First off, you need to bake the cake. Had I been able to find my loaf-tin, I think it would've made a better basis for the chair, but I couldn't, and so settled on my 10" square cake tin. See here for the basic sponge recipe. Once baked you should have something similar to this.

Next you must cut the cake. There are four pieces to make up the chair: base, back, and two arms. In the picture, I haven't yet separated the arms, but they will come from the long thin piece. The larger of the other two pieces will form the back.

With the cake cut, it makes sense to do a dry-run assembly, to make sure it all fits together okay, while it's still easy enough to make adjustments.

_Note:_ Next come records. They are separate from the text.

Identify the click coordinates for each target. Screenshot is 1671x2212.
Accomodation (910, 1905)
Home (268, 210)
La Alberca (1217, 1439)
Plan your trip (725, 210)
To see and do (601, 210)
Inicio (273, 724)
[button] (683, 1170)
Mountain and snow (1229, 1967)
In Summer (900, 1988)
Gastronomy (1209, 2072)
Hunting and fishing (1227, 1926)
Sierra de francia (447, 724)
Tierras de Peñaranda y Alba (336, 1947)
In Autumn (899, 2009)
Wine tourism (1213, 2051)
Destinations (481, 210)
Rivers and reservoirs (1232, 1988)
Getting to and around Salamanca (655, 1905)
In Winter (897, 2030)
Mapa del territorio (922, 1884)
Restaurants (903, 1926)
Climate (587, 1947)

Now you can mix a load of buttercream (I haven't got a recipe for that I'm afraid, I just throw butter, a little milk, and lots of icing sugar into a mixer until I get something of the right consistency. Usually I end up with far too much because I get the consistency wrong to begin with!) and use that to cement the pieces of cake together, and upholster the chair.

Finally, you need to create the marzipan "Neil" to sit on the chair. Break the marzipan into rough proportions ready for colouring: a small amount for the beer can, a bit more for his shoes, more again for his head and hands, and the remainder roughly into two halves, one for his legs and the other for his torso and arms. Once the marzipan is coloured, it's then a case of moulding it to the relevant shapes, and assembling into a person shape. Easier said than done, I know, maybe next time I make a figure I'll take pictures and describe it better. Fine details, like facial features, hair, lettering on the beer can, etc. are best applied in food colouring with a fine paintbrush.

All that remains is to present, and assist in the consumption of, the finished cake.